_To do_
Retype, with no pictures, each line from the one that holds "The height and" through the last line of the entries below, both included.

..............................

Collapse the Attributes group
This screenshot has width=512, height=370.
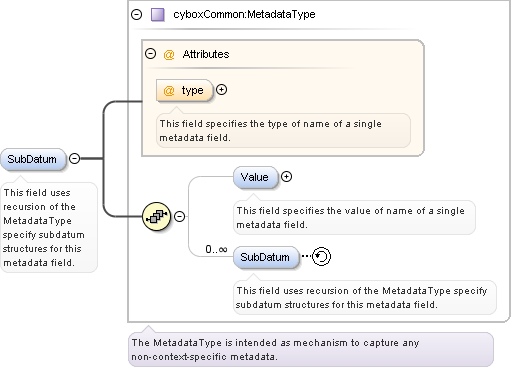[x=151, y=54]
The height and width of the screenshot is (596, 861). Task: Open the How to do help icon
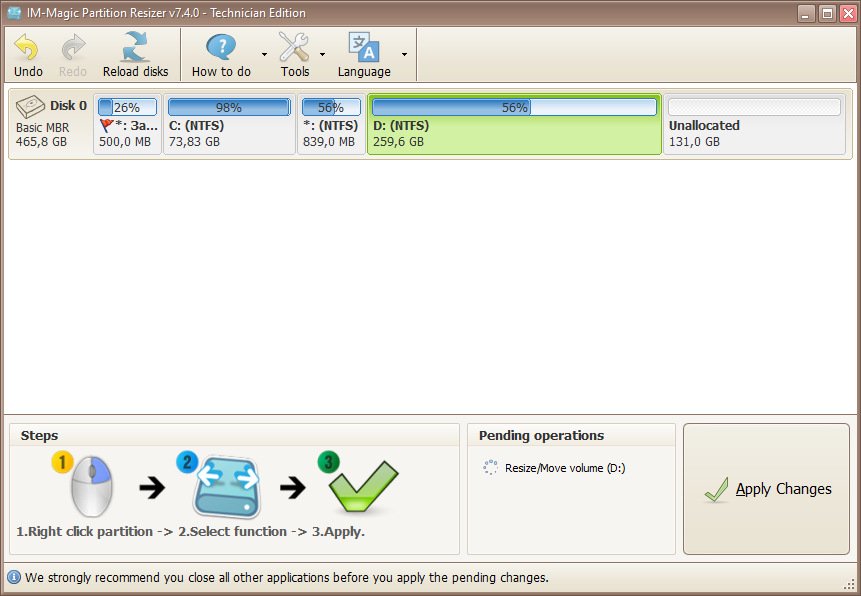pos(221,47)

..............................

_Task solution_
The height and width of the screenshot is (596, 861). Task: Open the How to do help icon
pos(221,47)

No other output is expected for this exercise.